Mise en garde de l’Agence du Médicament contre le Propécia

Plusieurs cas de « dépression et plus rarement d’idées suicidaires » ont été observés chez des hommes qui prennent du Finastéride (Propécia et génériques) contre la chute de cheveux, en plus des effets indésirables sur la libido déjà connus, avertit jeudi l’Agence du Médicament (ANSM).

Le Propécia est commercialisé depuis 1999 : des cas de troubles de l’érection persistant après l’arrêt du traitement et de cancer du sein chez l’homme ont été rapportés.
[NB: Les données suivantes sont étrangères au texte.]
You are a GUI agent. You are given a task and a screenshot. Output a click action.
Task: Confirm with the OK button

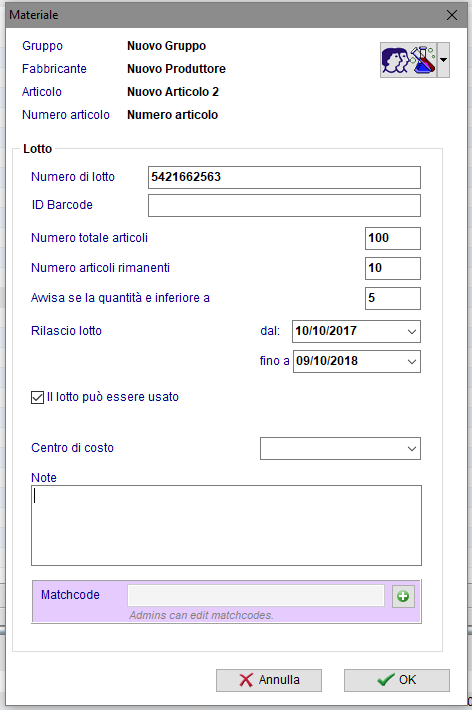pos(397,680)
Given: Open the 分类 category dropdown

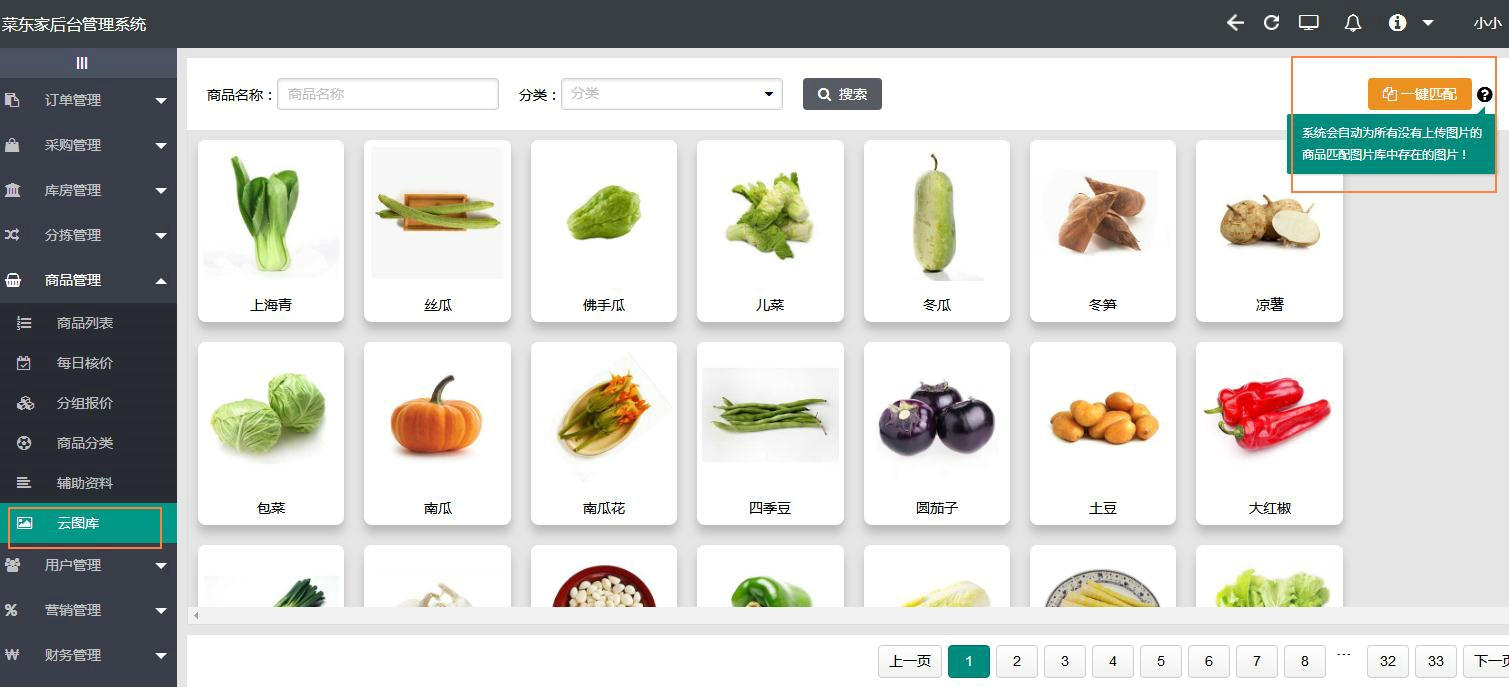Looking at the screenshot, I should [671, 93].

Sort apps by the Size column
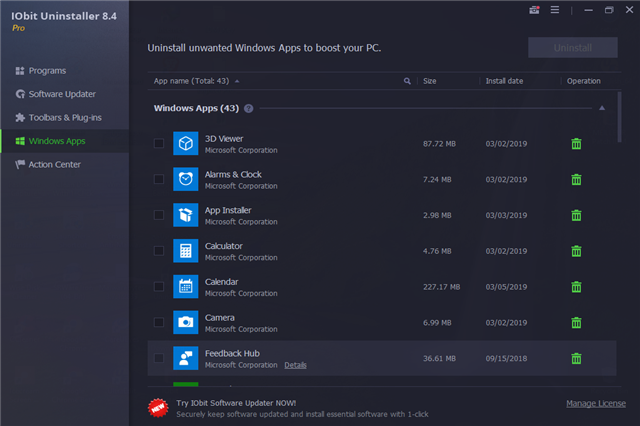pos(430,80)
Ces effets indésirables font l’objet d’une surveillance approfondie par l’autorité sanitaire européenne. A ce jour le lien de causalité entre la prise de Finastéride et la persistance des troubles de l’érection, après l’arrêt du traitement, n’est pas établi.

L’ANSM rappelle aux patients présentant de tels troubles qu’il convient de se rapprocher de leur médecin pour réévaluer la pertinence du traitement.

« Tout changement d’humeur doit conduire à une interruption du traitement et à une surveillance », souligne-t-elle dans un communiqué destiné aux patients et aux professionnels de santé.

Les effets indésirables sexuels (baisse de la libido, troubles de l’érection, troubles de l’éjaculation) ont été observés dans des études cliniques ayant conduit à l’autorisation de mise sur le marché (AMM), chez 1 à 10 patients pour 1000 patients traités. Ces effets sont considérés comme transitoires ou réversibles à l’arrêt du traitement et figurent dans le résumé des caractéristiques du produit et la notice initiale du médicament. Toutefois, des cas de troubles de l’érection persistant après l’arrêt du traitement et de cancer du sein chez l’homme ayant été rapportés au décours de la commercialisation et sans qu’un lien de cause à effet ait pu être établi, ces effets potentiels ont été ajoutés à ces documents d’information respectivement en 2009 et en 2010.
A ce jour, en France, seuls deux cas de troubles sexuels persistants après l’arrêt de Propecia ont été enregistrés dans la base nationale de pharmacovigilance.

L’ANSM rappelle :

§  Qu’il convient de respecter la dose de 1 mg/jour, l’augmentation de posologie n’apportant pas de bénéfice thérapeutique.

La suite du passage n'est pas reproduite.